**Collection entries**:
⟨

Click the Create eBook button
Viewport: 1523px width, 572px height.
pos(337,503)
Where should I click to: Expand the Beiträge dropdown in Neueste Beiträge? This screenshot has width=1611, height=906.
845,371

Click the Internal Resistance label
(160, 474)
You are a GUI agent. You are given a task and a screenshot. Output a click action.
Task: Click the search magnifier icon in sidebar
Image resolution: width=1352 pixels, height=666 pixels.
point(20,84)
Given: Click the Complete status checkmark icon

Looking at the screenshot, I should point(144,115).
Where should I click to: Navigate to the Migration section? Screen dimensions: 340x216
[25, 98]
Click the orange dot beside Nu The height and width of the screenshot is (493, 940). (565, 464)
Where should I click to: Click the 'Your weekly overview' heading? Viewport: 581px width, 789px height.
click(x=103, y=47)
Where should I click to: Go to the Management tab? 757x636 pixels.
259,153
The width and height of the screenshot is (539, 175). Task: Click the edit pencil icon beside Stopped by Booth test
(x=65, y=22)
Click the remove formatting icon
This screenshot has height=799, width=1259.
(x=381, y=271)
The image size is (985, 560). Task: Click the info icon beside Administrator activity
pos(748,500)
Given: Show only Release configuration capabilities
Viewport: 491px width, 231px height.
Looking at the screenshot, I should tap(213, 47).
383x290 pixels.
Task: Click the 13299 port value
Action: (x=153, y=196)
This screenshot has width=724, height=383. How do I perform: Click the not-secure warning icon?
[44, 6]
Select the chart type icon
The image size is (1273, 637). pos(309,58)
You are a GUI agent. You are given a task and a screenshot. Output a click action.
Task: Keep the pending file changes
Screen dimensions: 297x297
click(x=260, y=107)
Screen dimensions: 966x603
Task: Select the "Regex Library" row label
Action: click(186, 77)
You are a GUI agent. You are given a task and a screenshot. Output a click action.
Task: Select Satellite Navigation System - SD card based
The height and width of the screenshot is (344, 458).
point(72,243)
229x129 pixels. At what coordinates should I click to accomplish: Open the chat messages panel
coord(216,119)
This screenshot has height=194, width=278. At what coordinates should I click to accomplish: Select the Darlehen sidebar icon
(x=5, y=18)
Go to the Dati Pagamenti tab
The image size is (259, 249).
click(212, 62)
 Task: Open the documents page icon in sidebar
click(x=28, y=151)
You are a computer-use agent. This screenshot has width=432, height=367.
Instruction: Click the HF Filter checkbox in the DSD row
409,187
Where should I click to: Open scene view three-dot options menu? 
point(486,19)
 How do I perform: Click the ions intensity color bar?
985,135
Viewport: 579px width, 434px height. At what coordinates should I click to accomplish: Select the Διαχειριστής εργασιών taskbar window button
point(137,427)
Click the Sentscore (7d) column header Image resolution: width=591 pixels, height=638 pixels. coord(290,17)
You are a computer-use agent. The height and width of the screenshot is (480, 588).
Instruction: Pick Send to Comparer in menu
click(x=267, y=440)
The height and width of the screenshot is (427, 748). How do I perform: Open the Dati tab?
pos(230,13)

⟩

**Stated problem**: Copy out every one of the entries above word for word.

**Answer to the problem**:
Click the Create eBook button
Viewport: 1523px width, 572px height.
pos(337,503)
Where should I click to: Expand the Beiträge dropdown in Neueste Beiträge? This screenshot has width=1611, height=906.
845,371

Click the Internal Resistance label
(160, 474)
You are a GUI agent. You are given a task and a screenshot. Output a click action.
Task: Click the search magnifier icon in sidebar
Image resolution: width=1352 pixels, height=666 pixels.
point(20,84)
Given: Click the Complete status checkmark icon

Looking at the screenshot, I should point(144,115).
Where should I click to: Navigate to the Migration section? Screen dimensions: 340x216
[25, 98]
Click the orange dot beside Nu The height and width of the screenshot is (493, 940). (565, 464)
Where should I click to: Click the 'Your weekly overview' heading? Viewport: 581px width, 789px height.
click(x=103, y=47)
Where should I click to: Go to the Management tab? 757x636 pixels.
259,153
The width and height of the screenshot is (539, 175). Task: Click the edit pencil icon beside Stopped by Booth test
(x=65, y=22)
Click the remove formatting icon
This screenshot has height=799, width=1259.
(x=381, y=271)
The image size is (985, 560). Task: Click the info icon beside Administrator activity
pos(748,500)
Given: Show only Release configuration capabilities
Viewport: 491px width, 231px height.
Looking at the screenshot, I should tap(213, 47).
383x290 pixels.
Task: Click the 13299 port value
Action: (x=153, y=196)
This screenshot has width=724, height=383. How do I perform: Click the not-secure warning icon?
[44, 6]
Select the chart type icon
The image size is (1273, 637). pos(309,58)
You are a GUI agent. You are given a task and a screenshot. Output a click action.
Task: Keep the pending file changes
Screen dimensions: 297x297
click(x=260, y=107)
Screen dimensions: 966x603
Task: Select the "Regex Library" row label
Action: click(186, 77)
You are a GUI agent. You are given a task and a screenshot. Output a click action.
Task: Select Satellite Navigation System - SD card based
The height and width of the screenshot is (344, 458).
point(72,243)
229x129 pixels. At what coordinates should I click to accomplish: Open the chat messages panel
coord(216,119)
This screenshot has height=194, width=278. At what coordinates should I click to accomplish: Select the Darlehen sidebar icon
(x=5, y=18)
Go to the Dati Pagamenti tab
The image size is (259, 249).
click(212, 62)
 Task: Open the documents page icon in sidebar
click(x=28, y=151)
You are a computer-use agent. This screenshot has width=432, height=367.
Instruction: Click the HF Filter checkbox in the DSD row
409,187
Where should I click to: Open scene view three-dot options menu? 
point(486,19)
 How do I perform: Click the ions intensity color bar?
985,135
Viewport: 579px width, 434px height. At what coordinates should I click to accomplish: Select the Διαχειριστής εργασιών taskbar window button
point(137,427)
Click the Sentscore (7d) column header Image resolution: width=591 pixels, height=638 pixels. coord(290,17)
You are a computer-use agent. The height and width of the screenshot is (480, 588).
Instruction: Pick Send to Comparer in menu
click(x=267, y=440)
The height and width of the screenshot is (427, 748). How do I perform: Open the Dati tab?
pos(230,13)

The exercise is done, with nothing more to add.